Murderers and cut-throats, Ramse thinks, but he stays quiet for a change, knowing the observation won't be welcome. He tries to do that more often than not, tries to give Cole his space. If Cole gets to test his wings, maybe he'll discover the trap for himself without needing Ramse to point it out to him.
At the end of the day, though, and despite his best intentions, Ramse utterly fails at hiding his discontent. He can't stand by and say nothing while Cole gives up his soul. It's not in his nature.

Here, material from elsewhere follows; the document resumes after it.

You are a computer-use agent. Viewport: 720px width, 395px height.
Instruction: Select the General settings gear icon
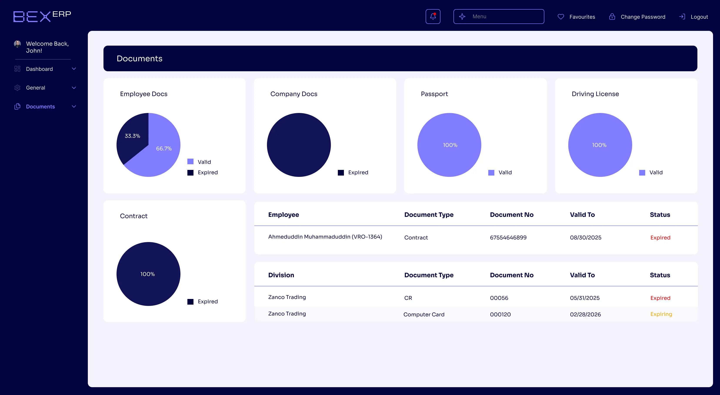pyautogui.click(x=17, y=88)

"I wanna show you something," Cole says one day, and Ramse follows him into the woods surrounding the camp. There's a river nearby, with birds nesting on the banks of it. They swoop in the air, catching food, flying in and out of their burrows. There are dozens of them. Hundreds.
"Deacon says they're swallows." Cole shifts on his feet, his eyes on the birds. "They live in these, these colonies that can get really big. Bigger than this, even."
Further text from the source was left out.